1. 「当たり前大義」を並べない

田所雅之(たどころ・まさゆき)
株式会社ユニコーンファーム 代表取締役社長
1978年生まれ。大学を卒業後、外資系のコンサルティングファームに入社し、経営戦略コンサルティングなどに従事。独立後は、日本で企業向け研修会社と経営コンサルティング会社、エドテック(教育技術)のスタートアップの3社、米国でECプラットフォームのスタートアップを起業し、シリコンバレーで活動する。日本に帰国後、米国シリコンバレーのベンチャーキャピタルのベンチャーパートナーを務めた。日本とシリコンバレーのスタートアップ数社の戦略アドバイザーやボードメンバーを務めながら、ウェブマーケティング会社ベーシックのCSOも務める。2017年、スタートアップの支援会社ユニコーンファームを設立、代表取締役社長に就任。著書に『起業の科学』(日経BP)、『御社の新規 事業はなぜ失敗するのか?』(光文社新書)、『起業大全』(ダイヤモンド社)がある。

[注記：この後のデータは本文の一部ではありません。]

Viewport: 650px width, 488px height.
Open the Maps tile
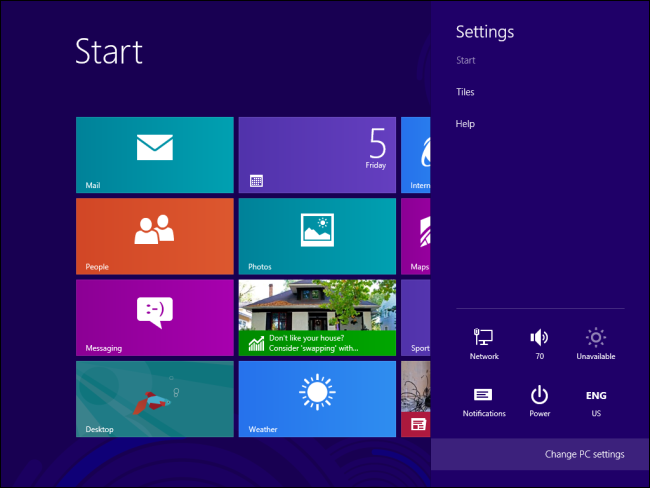click(416, 236)
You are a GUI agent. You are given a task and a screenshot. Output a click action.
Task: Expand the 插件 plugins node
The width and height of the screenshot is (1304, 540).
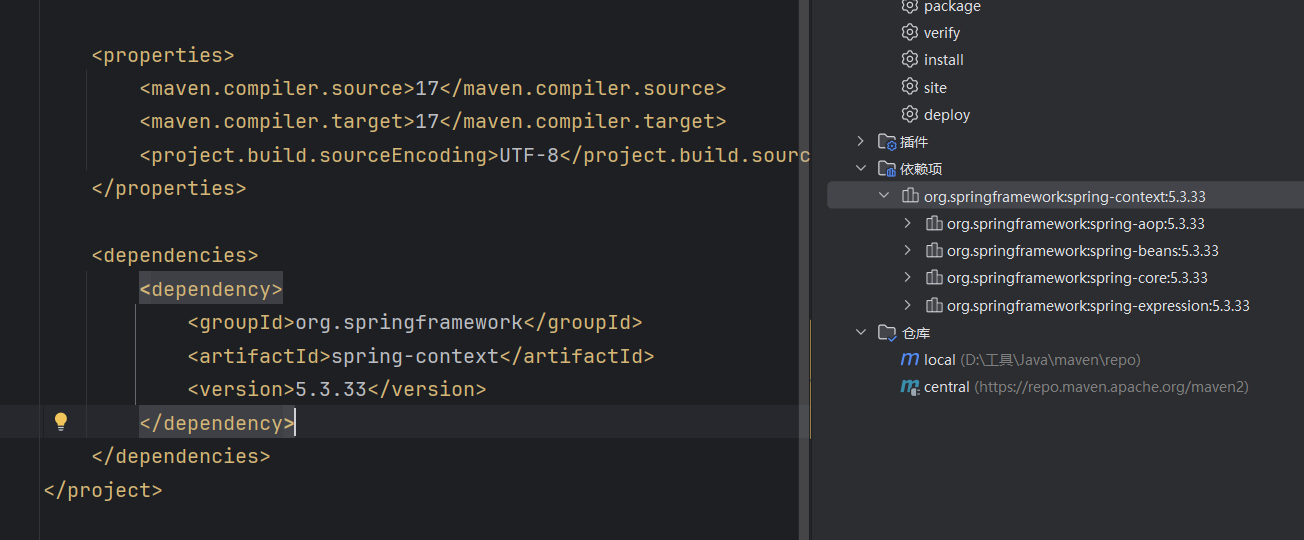point(861,142)
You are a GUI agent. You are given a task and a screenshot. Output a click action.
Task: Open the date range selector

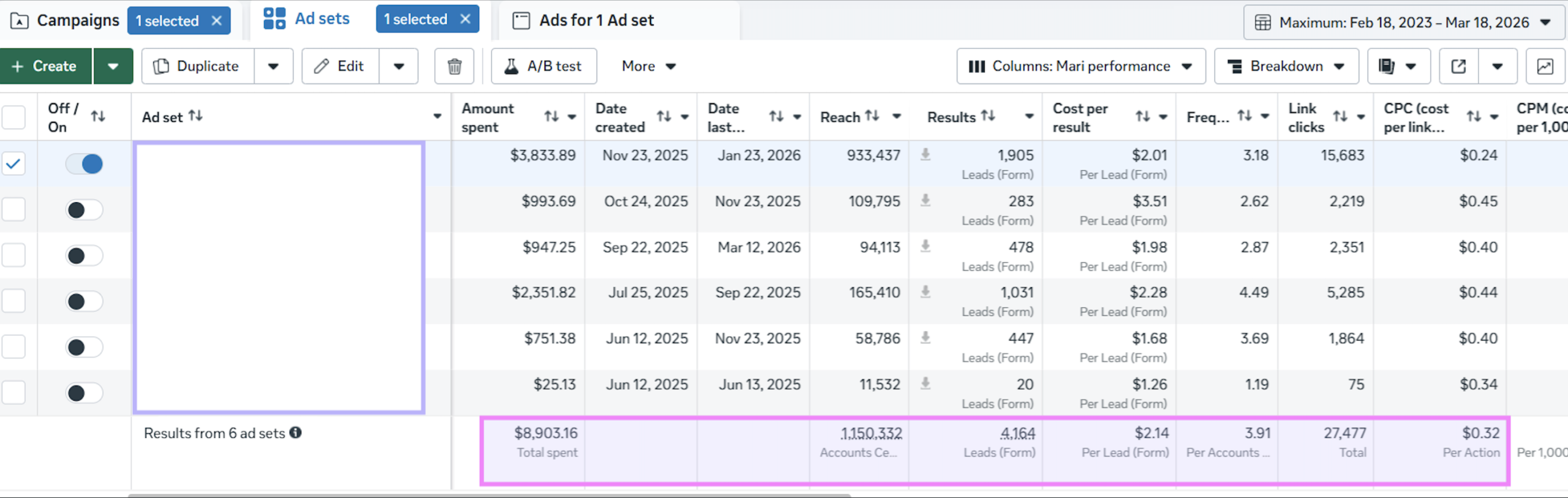(1403, 23)
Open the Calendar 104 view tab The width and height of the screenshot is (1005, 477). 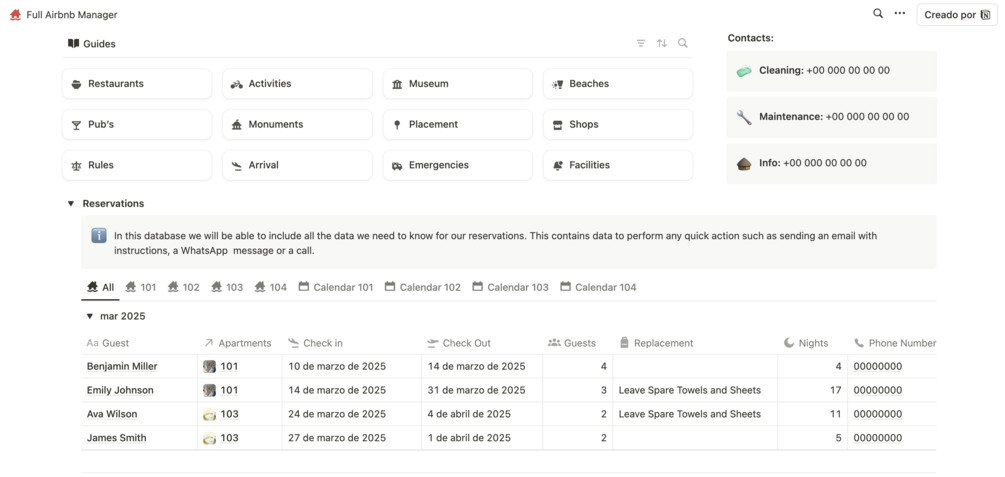click(598, 287)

 良いミッションは、自分たちがターゲットにする顧客への独自の価値提案に立脚している。

「社会に貢献します」「お客様のお役に立つよう努力します」「企業価値を高めます」「社員を幸せにします」といった文言だけが並ぶミッションは、「独自のものではない」という意味でNGだ。

 大手銀行などのミッションを見てみると、これらの「当たり前大義」が並んでいるだけだ。抽象的な上に非常に長い文章で、全く頭に残らない。

 私は、それらの銀行の方々に自社のミッションについて尋ねたことがあったが、スラスラ出てくる人は皆無だった。残念ながら、結果として顧客への独自の価値提案はほとんど見当たらず、「銀行のミッションは、銀行を存続させることではないか?」と勘ぐってしまうほどだ。

 高度成長期で会社の業績が毎年右肩上がりだったり、終身雇用がある程度約束されていた時代だったら、「成長」「明日はもっと良くなる」という期待で、組織の求心力と推進力を高めることができただろう。MVVを掲げる意味はさほどなかったのだ。

 グーグルの「Googleの使命は、世界中の情報を整理し、世界中の人がアクセスできて使えるようにすること」というステートメント然り、メルカリの「新たな価値を生みだす世界的なマーケットプレイスを創る」、無印良品の「日本の基本から世界の普遍へ」然り、その企業ならではの「独自の価値提案」は大きなポイントになる。

 ただ、この「独自の価値提案」はプロダクトに紐づいていなければ意味がない。当たり前の大義ではなく、顧客に対し、いかに独自性のある言葉で分かりやすく伝えられるかを、ぜひ考えてほしい。